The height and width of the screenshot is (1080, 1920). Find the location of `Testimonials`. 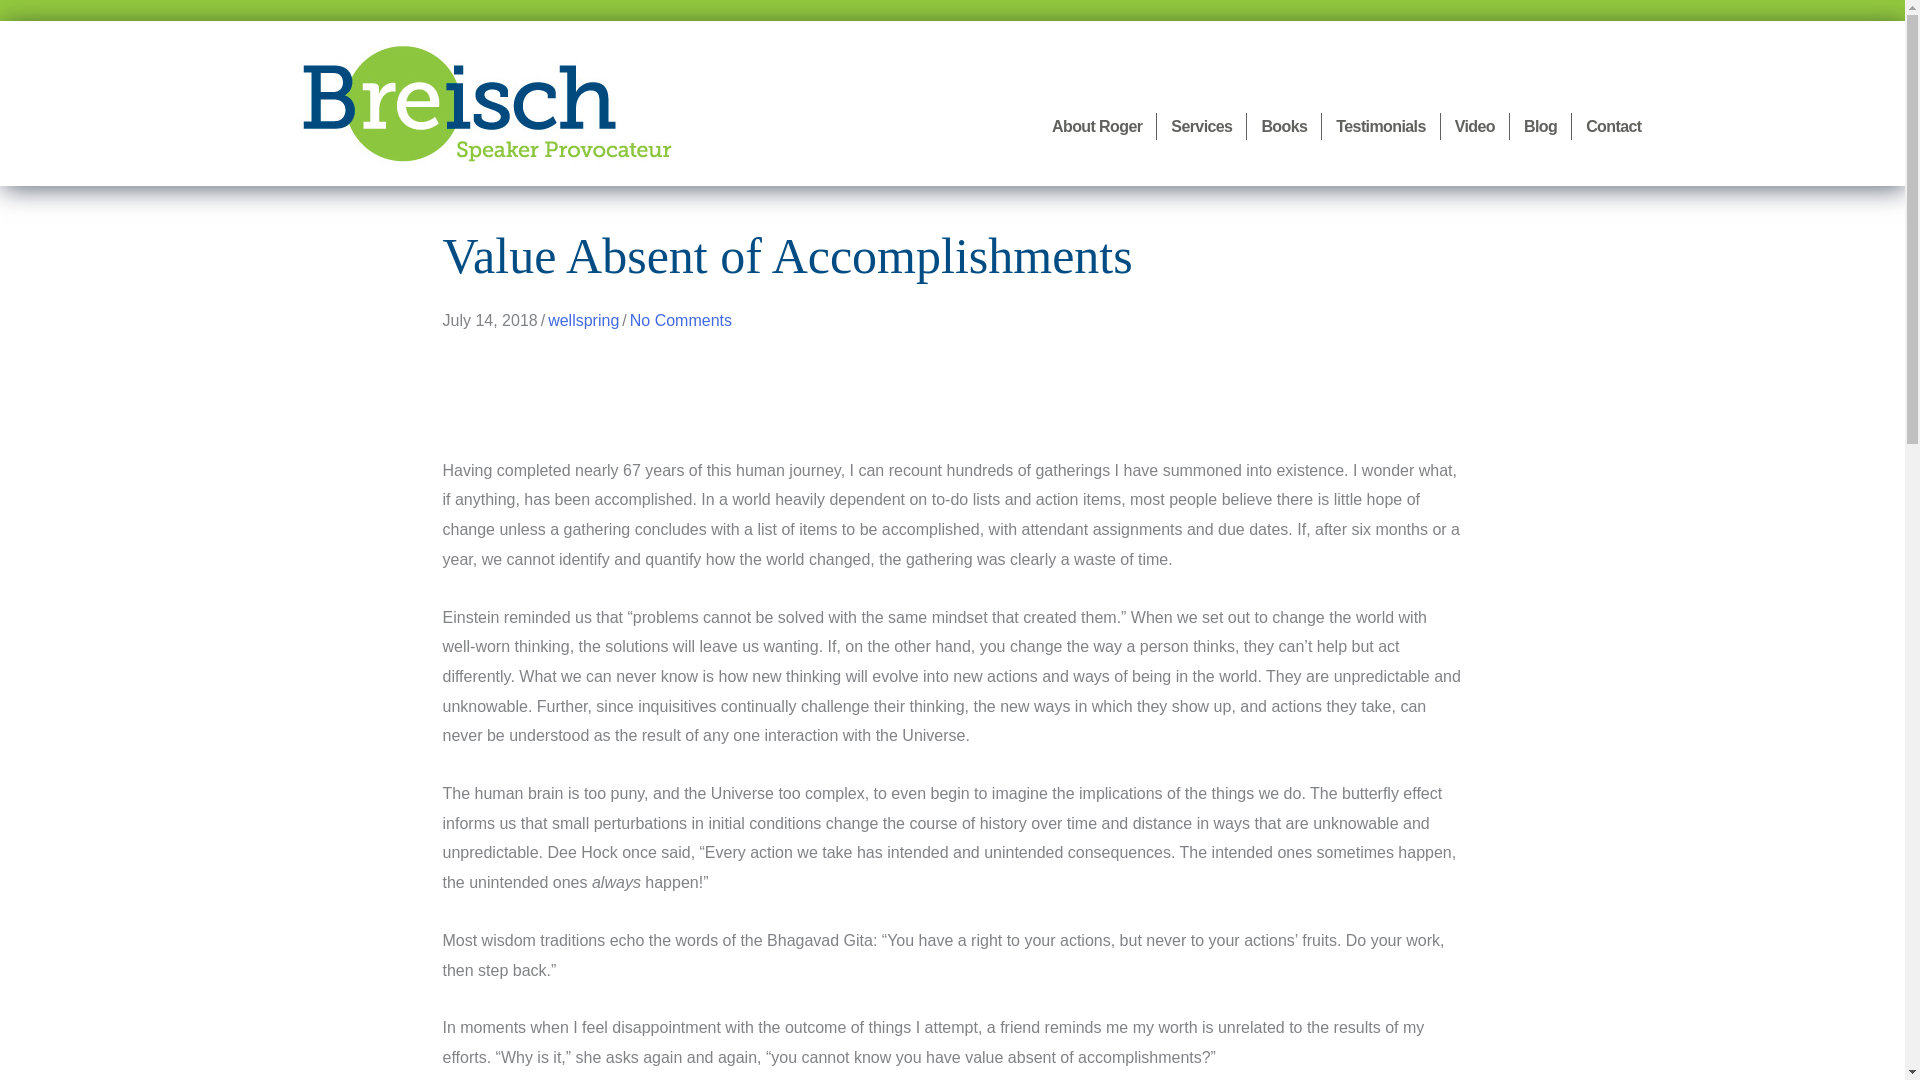

Testimonials is located at coordinates (1380, 126).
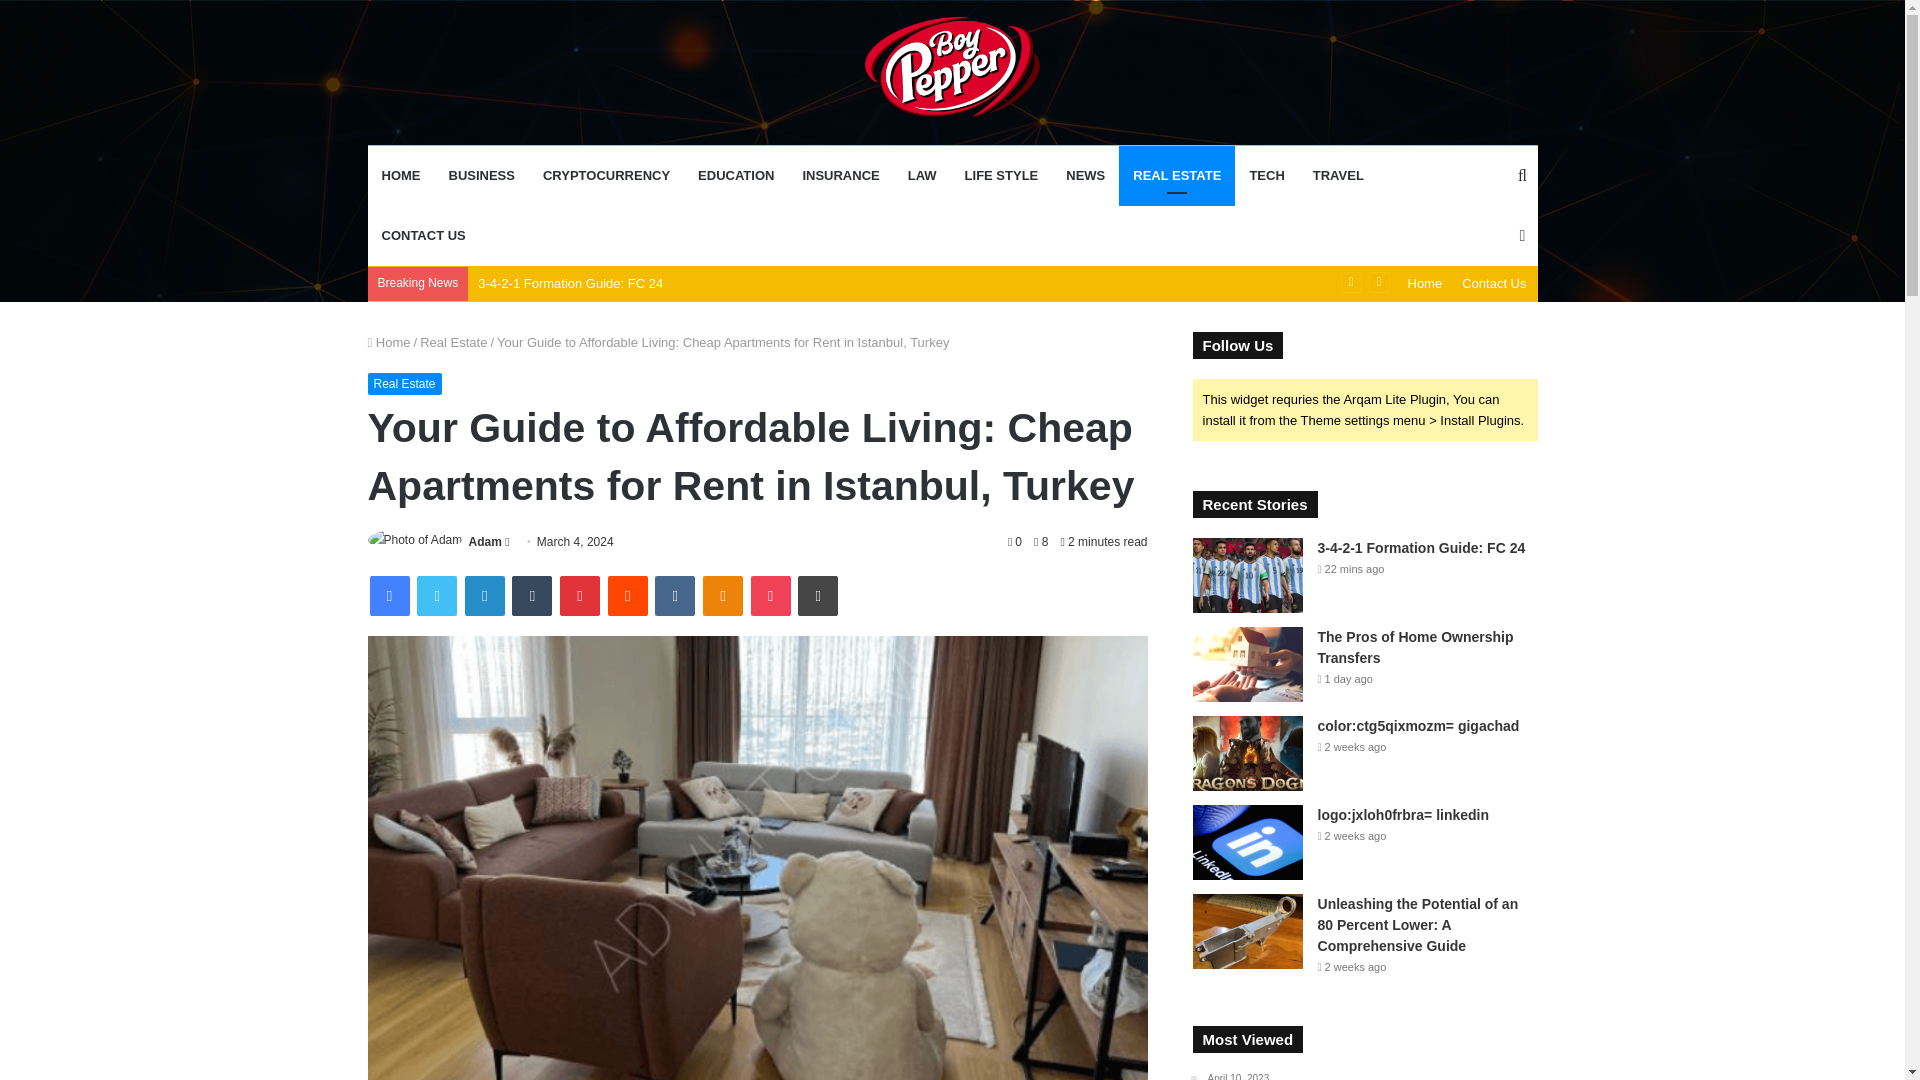  What do you see at coordinates (436, 595) in the screenshot?
I see `Twitter` at bounding box center [436, 595].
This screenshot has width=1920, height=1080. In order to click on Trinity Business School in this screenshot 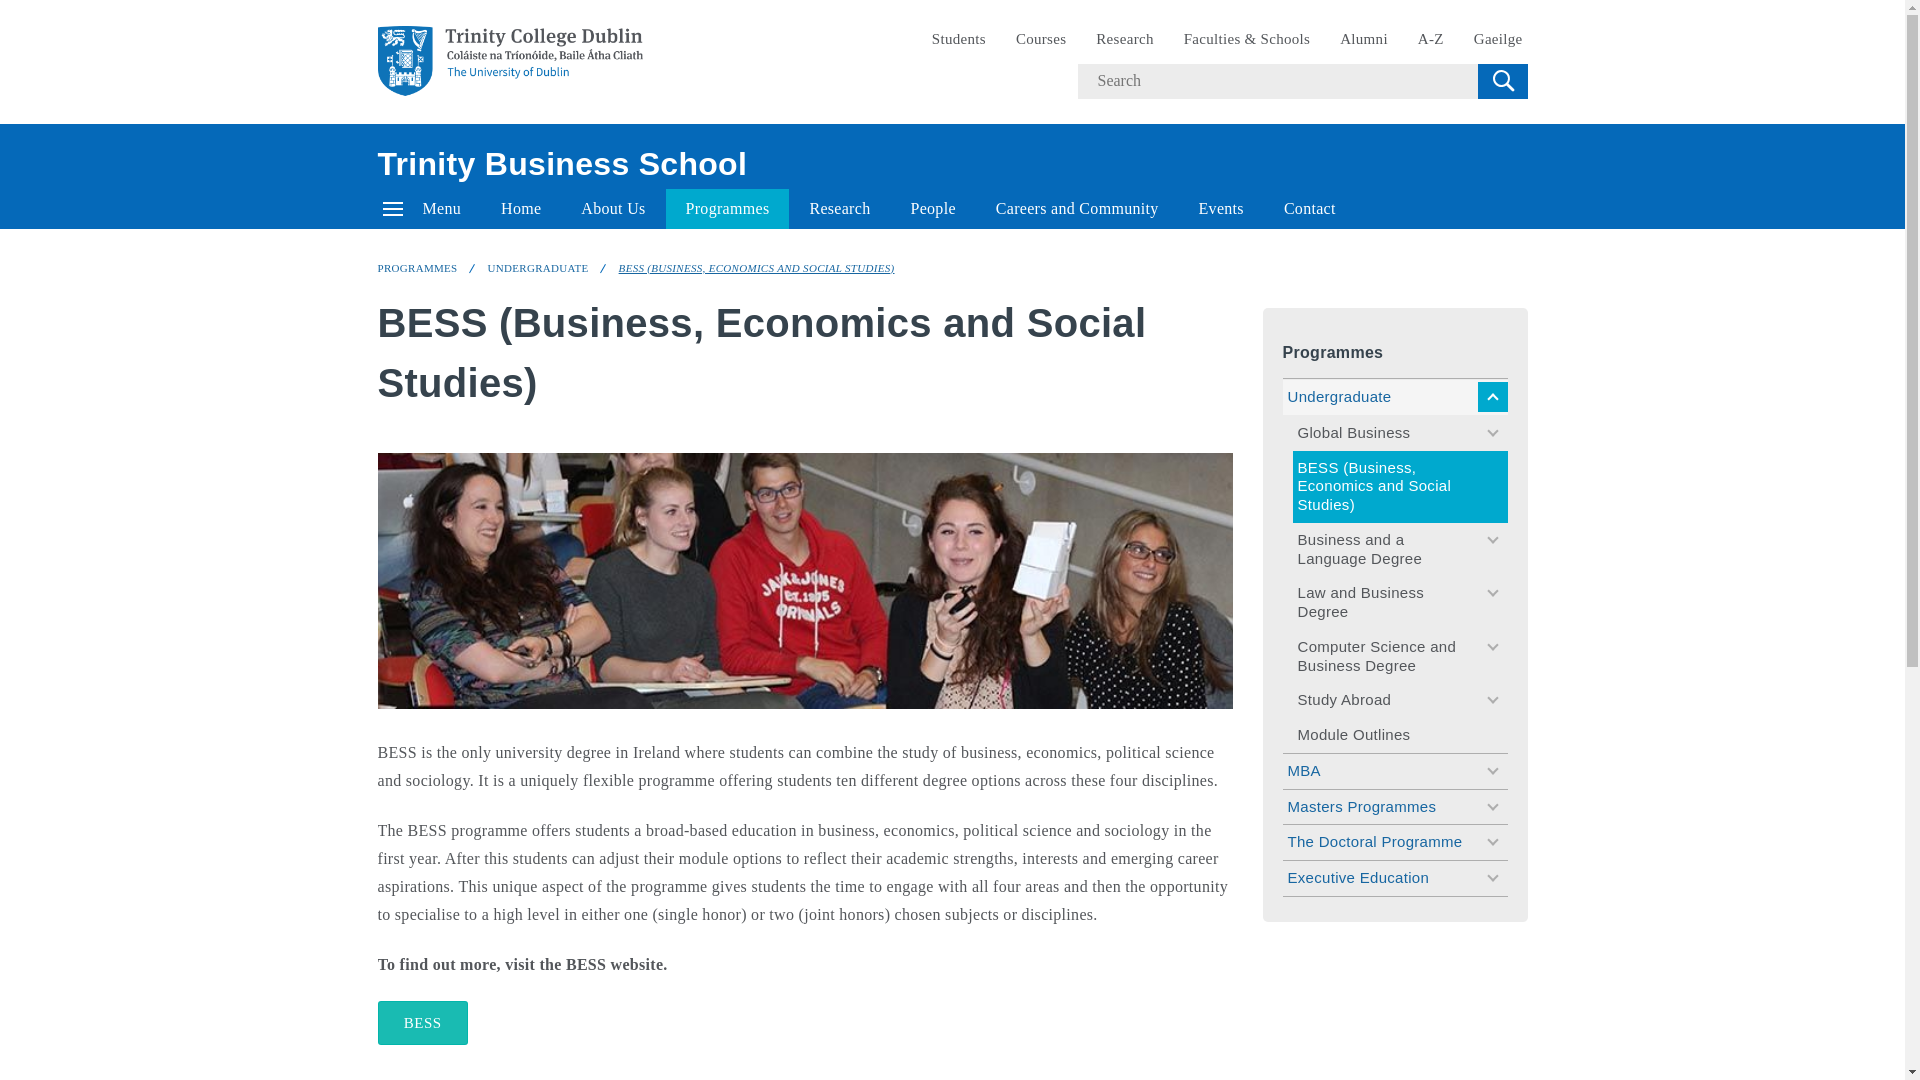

------------------------------------------------

## DIRECTIVE
Can you copy out the listing above word for word, every line of it, and leave out the pictures?

## RESULT OF THIS EXERCISE
The height and width of the screenshot is (1080, 1920). Find the location of `Testimonials`. 

Testimonials is located at coordinates (1380, 126).
  What do you see at coordinates (436, 595) in the screenshot?
I see `Twitter` at bounding box center [436, 595].
This screenshot has width=1920, height=1080. In order to click on Trinity Business School in this screenshot 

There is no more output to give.